▶ [PROVIDED RECORDS]:
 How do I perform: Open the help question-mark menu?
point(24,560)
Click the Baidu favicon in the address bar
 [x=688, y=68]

...

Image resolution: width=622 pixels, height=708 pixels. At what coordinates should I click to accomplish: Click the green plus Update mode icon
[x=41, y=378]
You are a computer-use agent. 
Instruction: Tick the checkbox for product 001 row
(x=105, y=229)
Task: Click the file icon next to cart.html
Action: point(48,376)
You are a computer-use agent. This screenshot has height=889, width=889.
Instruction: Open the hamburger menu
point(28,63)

--

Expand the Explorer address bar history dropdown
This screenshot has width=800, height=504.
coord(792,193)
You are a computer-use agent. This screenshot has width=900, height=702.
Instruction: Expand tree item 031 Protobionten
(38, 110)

▶ [EXERCISE PROMPT]:
Scan each line of the entries above for the word "computer" and report how many lines contain it, with nothing else.

▶ [ANSWER TO THE PROBLEM]:
3